New Mexico Football: Lobo Fans Need To Be Patient (Again)
After last week's 72-0 drubbing at the hands of the Oregon Ducks, it is looking like Lobo football fans are in for another long year. Maybe the offense will start clicking a few weeks from now, and maybe the Lobos will win a few games, but most likely, this season will be yet another painful growth process for the Lobos.
And I understand that, and don't mind that, as long as the program makes reasonable steps toward improvement. First, that means focusing on fundamentals.
If you're a team with decent but not world-class talent, you can't afford to make unnecessary errors, like blowing punt coverage, fumbling, and forgetting how to properly block and tackle.
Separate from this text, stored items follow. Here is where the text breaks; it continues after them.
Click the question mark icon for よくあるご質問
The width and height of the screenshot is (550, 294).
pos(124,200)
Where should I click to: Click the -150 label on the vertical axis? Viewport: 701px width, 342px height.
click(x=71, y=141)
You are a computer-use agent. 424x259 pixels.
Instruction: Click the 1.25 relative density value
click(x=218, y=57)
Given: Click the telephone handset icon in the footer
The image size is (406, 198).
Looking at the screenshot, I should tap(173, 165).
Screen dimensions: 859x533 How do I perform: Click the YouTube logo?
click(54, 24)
The Lobos can succeed in the fundamentals of football, as long as they train relentlessly to improve.
Second, getting the offense on track is extremely important. Not only does the offense have the job of scoring points, which is obviously the key to winning games, but a good offense can keep possession of the ball for long periods of time, chewing up the clock and wearing out the opponent's defense while keeping their own defense fresh and on the sidelines.
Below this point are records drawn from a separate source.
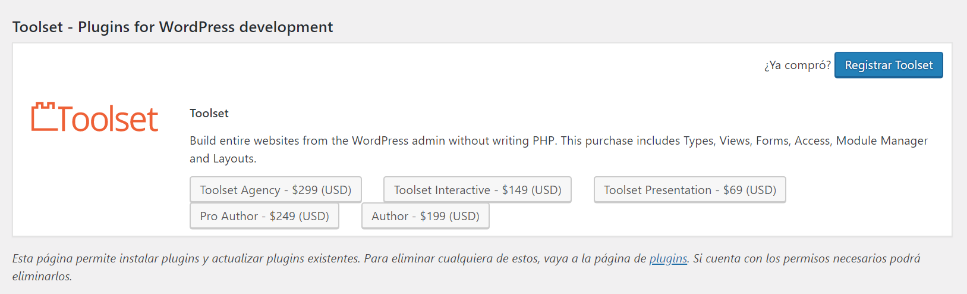The width and height of the screenshot is (967, 294).
Task: Click "Module Manager" in the description
Action: (x=881, y=141)
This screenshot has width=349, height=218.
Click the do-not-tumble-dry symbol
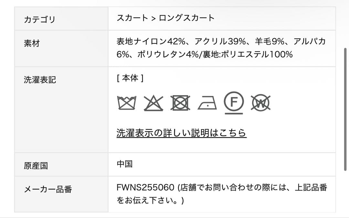coord(181,103)
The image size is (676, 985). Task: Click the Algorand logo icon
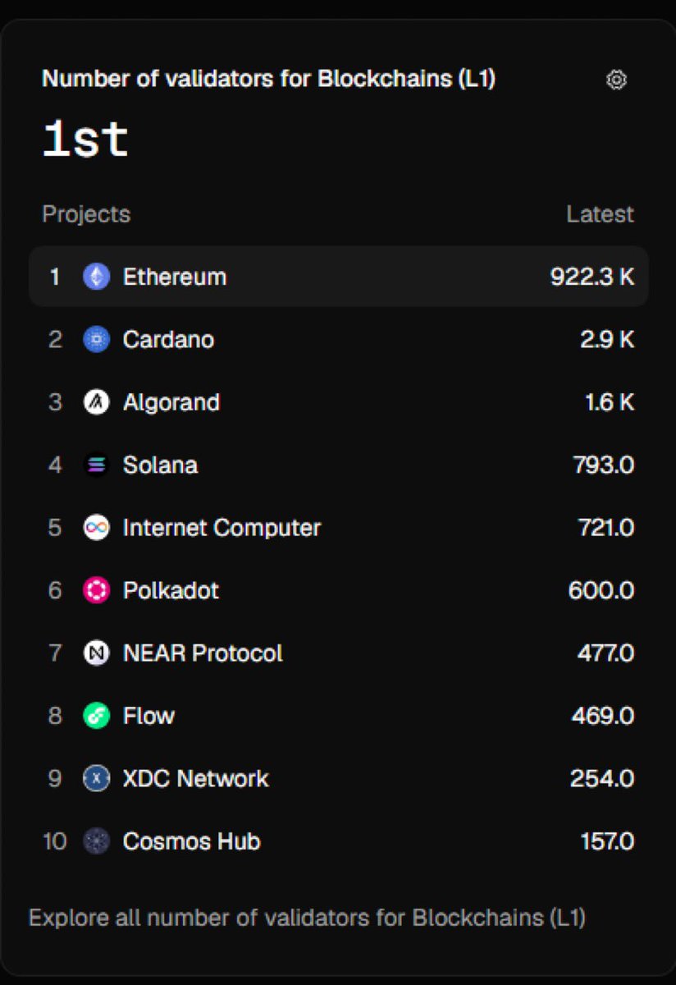point(97,402)
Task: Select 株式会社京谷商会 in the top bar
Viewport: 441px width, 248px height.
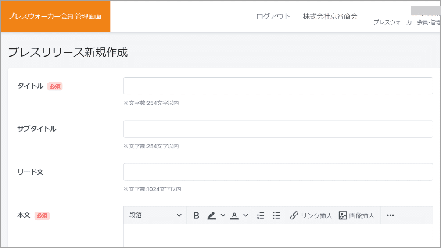Action: tap(330, 16)
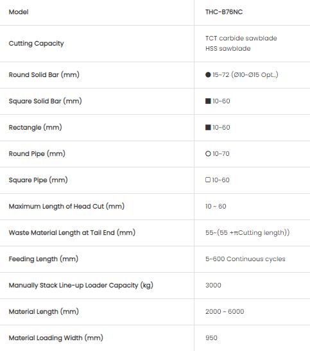Select the TCT carbide sawblade text

(241, 39)
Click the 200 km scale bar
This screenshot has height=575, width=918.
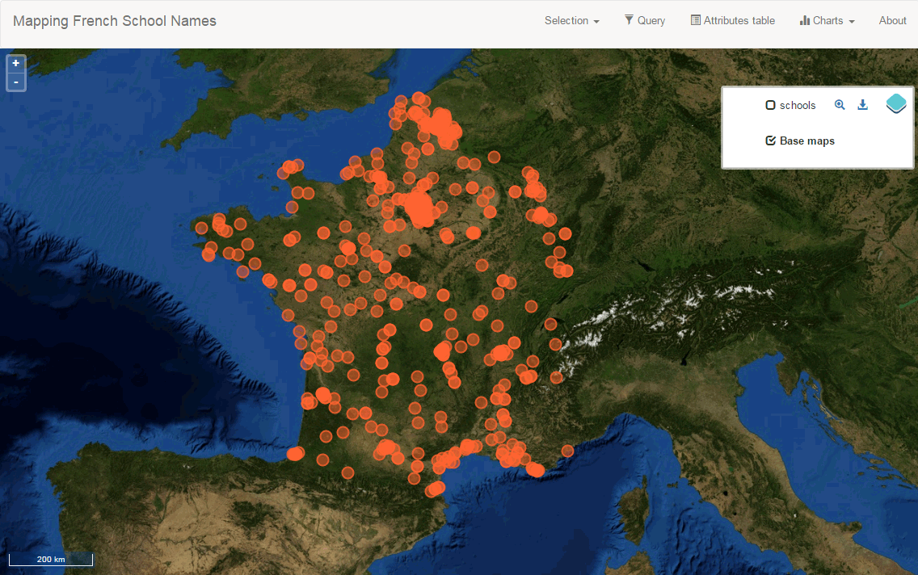click(50, 559)
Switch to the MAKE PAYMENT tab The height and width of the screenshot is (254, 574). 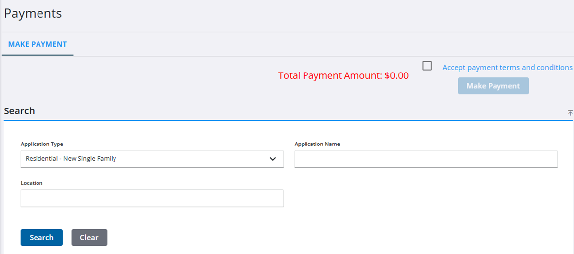[x=38, y=44]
I don't know what goes in during practices for the offense, but the players need as many repetitions as possible when learning the playbook. The players cannot be put in a position where they have to think about what their job is on a given play while 59,000 Oregon fans are screaming for blood.
The offense needs to drill, drill, drill until they can run every play in the playbook in their sleep, particularly the running plays, which give teams the best chance to control the ball and eat up the clock.
If the spread offense is just too complicated for that, then maybe it needs to be simplified a bit, or maybe some of the playbook needs to be thrown out.
But simplified or not, the spread offense must be kept in place. If this season turns out to be another losing one, the coaching staff cannot do what has been done so often over the last 10 years: scrap the offense in the off-season and force the players to learn a new one.
That practice is what has been holding this program back and keeping players from realizing their full potential. Just stick with one offense and let the players master it. It might take two or three seasons, and it might not be pretty, but at least progress would be made toward mastery. Changing the offense would just put the team back at square one.
As I have written before, former Lobo quarterbacks Kole McKamey and Donovan Porterie spent most of their UNM careers learning new offenses, and McKamey himself said learning a new offense is like learning a foreign language.
In summary: the Lobos need to get back to fundamentals overall and just continue learning the spread offense, in a simplified form if need be. And learning means practice, practice, practice.
And once again, Lobo fans need to be patient.